Problem —
Look below for the line containing "The width and". Write out that line and the rest through the last one, exactly as they appear, but without pictures.

Pixel coordinate grounding data —
..........
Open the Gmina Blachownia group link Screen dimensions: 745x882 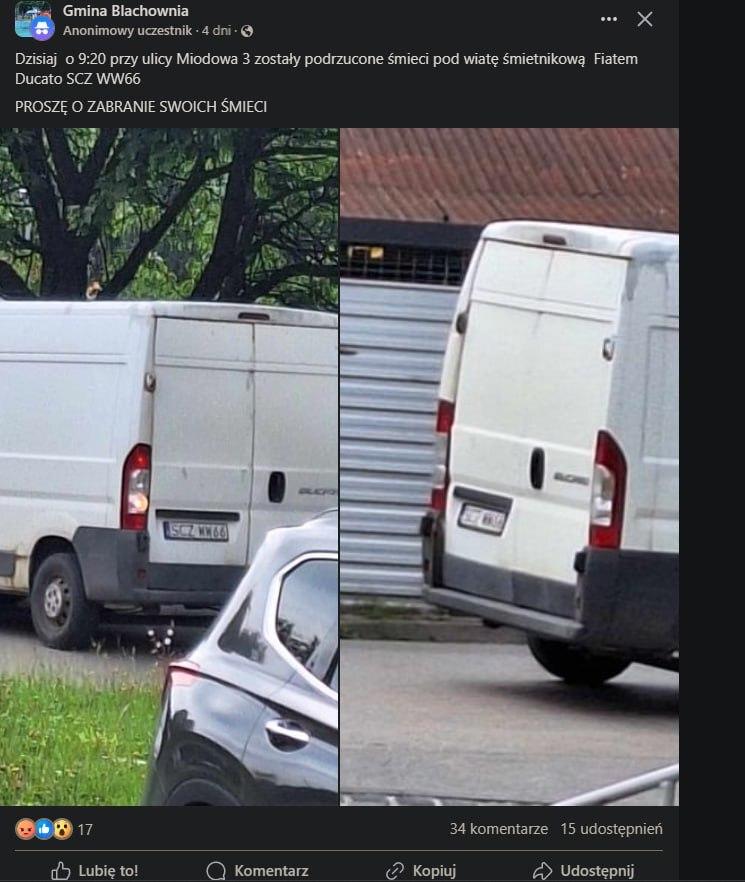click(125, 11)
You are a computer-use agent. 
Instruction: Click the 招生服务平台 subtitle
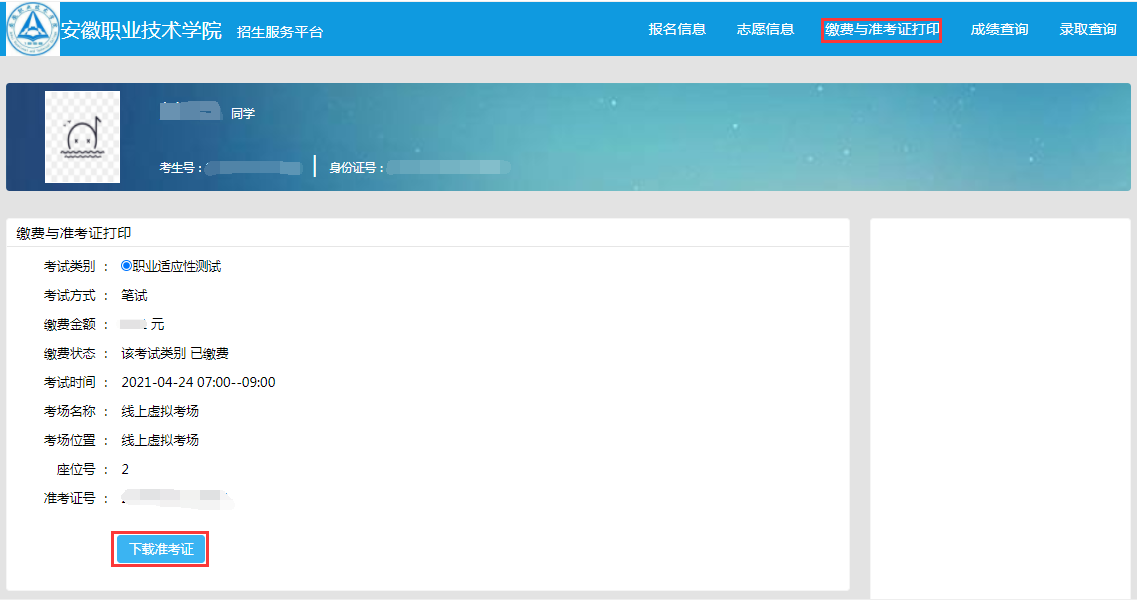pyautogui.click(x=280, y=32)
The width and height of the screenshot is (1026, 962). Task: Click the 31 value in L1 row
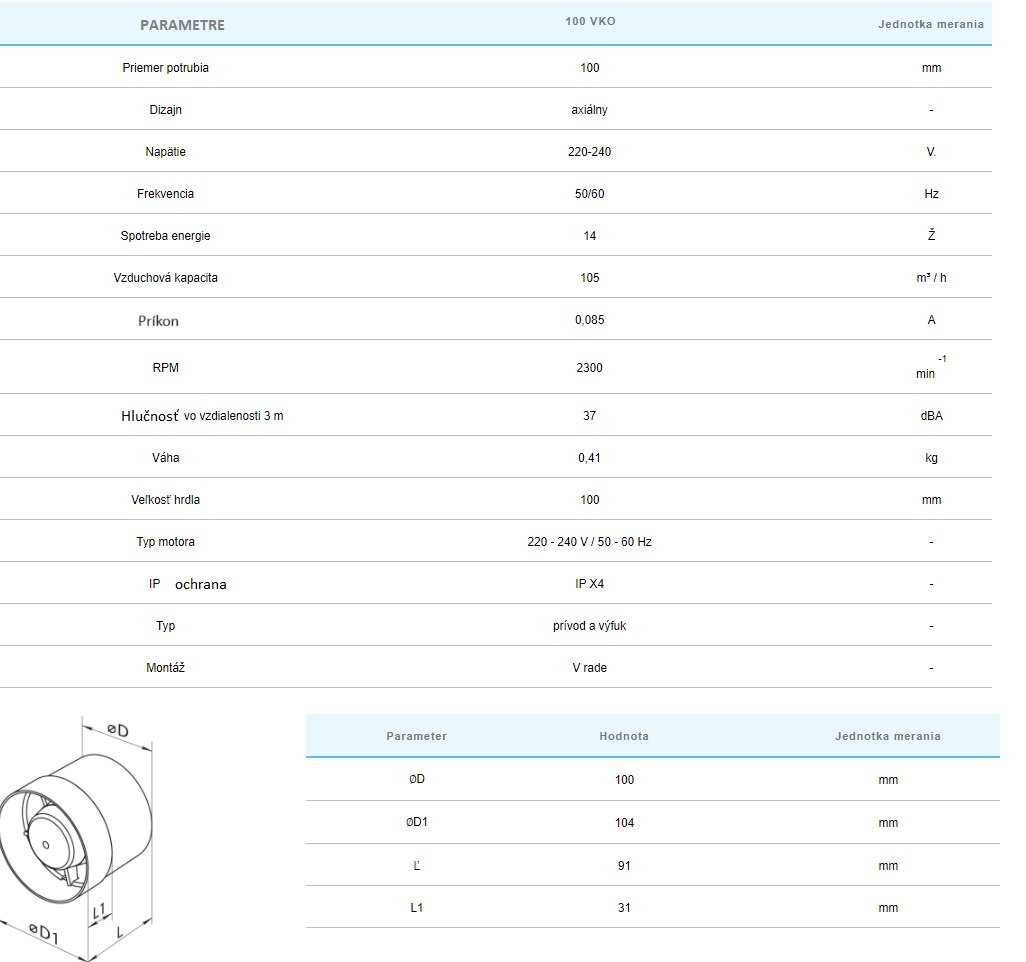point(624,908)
..........
Answer box —
The width and height of the screenshot is (1026, 962). Task: Click the 31 value in L1 row
point(624,908)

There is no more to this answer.